Lesson 2: How Neural Networks Learn

Learning Objectives

  • Explain how neural networks learn from data (forward pass, loss, gradients, optimizers)
  • Understand and compare common activation functions and when to use them
  • Understand regression and classification losses, including cross-entropy as “surprise”
  • Understand SGD, momentum, and Adam update rules and their effect on training
  • Apply these ideas by training, evaluating, and running inference on MNIST in the PyTorch notebook

Recap: Single Neuron & Activation

From Lesson 1: a single neuron computes a weighted sum, then applies an activation.
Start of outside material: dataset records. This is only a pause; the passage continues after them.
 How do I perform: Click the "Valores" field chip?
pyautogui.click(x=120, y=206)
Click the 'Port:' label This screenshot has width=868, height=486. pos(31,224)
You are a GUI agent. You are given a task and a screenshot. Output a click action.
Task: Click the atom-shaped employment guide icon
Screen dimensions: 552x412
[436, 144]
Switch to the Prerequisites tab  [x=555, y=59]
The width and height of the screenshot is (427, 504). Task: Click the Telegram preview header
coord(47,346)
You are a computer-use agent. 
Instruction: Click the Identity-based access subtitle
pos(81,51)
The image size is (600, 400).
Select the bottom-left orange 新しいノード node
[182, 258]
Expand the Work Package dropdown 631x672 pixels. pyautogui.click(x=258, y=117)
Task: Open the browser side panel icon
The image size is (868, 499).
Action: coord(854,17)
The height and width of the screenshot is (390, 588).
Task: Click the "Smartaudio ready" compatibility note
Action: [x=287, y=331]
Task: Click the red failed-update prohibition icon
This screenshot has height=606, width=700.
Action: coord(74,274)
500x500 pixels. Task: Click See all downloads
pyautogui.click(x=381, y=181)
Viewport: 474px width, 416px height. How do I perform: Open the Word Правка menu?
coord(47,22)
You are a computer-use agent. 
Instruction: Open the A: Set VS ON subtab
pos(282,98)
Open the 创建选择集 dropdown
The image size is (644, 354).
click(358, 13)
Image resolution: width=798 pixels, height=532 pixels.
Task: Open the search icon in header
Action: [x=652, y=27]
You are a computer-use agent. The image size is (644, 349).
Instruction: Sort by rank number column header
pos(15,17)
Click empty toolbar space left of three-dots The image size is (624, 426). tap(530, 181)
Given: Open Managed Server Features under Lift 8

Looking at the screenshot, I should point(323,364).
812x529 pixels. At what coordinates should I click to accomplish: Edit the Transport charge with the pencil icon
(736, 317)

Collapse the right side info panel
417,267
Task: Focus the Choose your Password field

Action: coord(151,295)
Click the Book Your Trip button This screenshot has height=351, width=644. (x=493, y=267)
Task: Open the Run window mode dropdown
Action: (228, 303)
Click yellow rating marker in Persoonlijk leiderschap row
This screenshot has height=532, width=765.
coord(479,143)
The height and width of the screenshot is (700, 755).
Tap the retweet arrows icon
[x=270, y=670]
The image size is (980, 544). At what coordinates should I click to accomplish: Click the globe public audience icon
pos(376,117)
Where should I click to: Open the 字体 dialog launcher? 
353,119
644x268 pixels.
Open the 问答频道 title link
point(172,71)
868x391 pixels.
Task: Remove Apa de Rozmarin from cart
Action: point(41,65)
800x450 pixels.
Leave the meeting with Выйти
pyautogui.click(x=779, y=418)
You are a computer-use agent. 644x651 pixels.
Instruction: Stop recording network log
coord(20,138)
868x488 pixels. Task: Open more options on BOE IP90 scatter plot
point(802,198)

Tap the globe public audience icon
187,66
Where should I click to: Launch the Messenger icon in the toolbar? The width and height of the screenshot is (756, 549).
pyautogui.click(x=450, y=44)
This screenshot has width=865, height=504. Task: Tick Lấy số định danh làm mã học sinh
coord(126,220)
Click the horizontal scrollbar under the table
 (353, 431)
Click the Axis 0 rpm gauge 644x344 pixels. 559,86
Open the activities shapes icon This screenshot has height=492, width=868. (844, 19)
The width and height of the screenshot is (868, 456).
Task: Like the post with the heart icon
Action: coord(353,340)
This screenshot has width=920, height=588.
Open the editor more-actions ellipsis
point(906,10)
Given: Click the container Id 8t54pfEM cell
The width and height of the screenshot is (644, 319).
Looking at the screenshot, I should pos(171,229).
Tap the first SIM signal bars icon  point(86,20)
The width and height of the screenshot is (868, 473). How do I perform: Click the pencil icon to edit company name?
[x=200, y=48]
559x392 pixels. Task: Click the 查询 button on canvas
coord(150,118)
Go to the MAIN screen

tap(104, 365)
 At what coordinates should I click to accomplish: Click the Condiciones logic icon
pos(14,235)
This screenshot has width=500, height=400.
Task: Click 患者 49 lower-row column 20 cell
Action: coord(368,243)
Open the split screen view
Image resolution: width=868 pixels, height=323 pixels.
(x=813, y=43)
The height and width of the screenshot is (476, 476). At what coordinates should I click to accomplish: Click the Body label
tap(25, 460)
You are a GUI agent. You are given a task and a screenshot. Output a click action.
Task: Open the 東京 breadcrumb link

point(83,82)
\[ z = \sum_{i=1}^d w_i x_i + b, \quad a = \sigma(z) \]

  • \(x_i\): input features, \(w_i\): weights, \(b\): bias
  • \(\sigma(\cdot)\): activation function (e.g., ReLU, sigmoid)
  • Activation introduces nonlinearity so networks can model complex patterns

Visualization: Simple Neuron


digraph simple_neuron {
  rankdir=LR;
  node [fontsize=14];
  edge [penwidth=1.5];

  x1 [label="x₁", width=0.6];
  x2 [label="x₂", width=0.6];
  x3 [label="x₃", width=0.6];
  neuron [label="z = w·x + b\n a = σ(z)", shape=circle, style=filled, fillcolor="#e3f2fd", width=1.5];
  y [label="output a", shape=box, style="filled,rounded", fillcolor="#e8f5e9"];

  x1 -> neuron;
  x2 -> neuron;
  x3 -> neuron;
  neuron -> y;
}
          

Inputs are combined linearly into \(z\), then passed through an activation \(\sigma\) to produce output \(a\).

Activations and Learning

  • Without nonlinear activations, stacked layers collapse to a single linear map
  • Nonlinearities shape how gradients flow and what patterns can be learned
  • Hidden layers: usually ReLU or variants (LeakyReLU, GELU)
  • Output layer: choose activation to match task and loss
  • Rule of thumb: ReLU in hidden layers, sigmoid or softmax at the output

ReLU in Practice

\(\mathrm{ReLU}(z) = \max(0, z)\) — standard for hidden units.

ReLU activation function
  • Simple piecewise linear shape (0 for \(z \lt 0\), linear for \(z \gt 0\)); cheap to compute
  • Sparse activations (many zeros) can help generalization
  • Works well with modern optimizers like Adam for vision and tabular data
  • If many units die (always zero), try LeakyReLU

LeakyReLU in Practice

\(\mathrm{LeakyReLU}_\alpha(z) = \max(\alpha z, z)\) with small \(\alpha \approx 0.01\).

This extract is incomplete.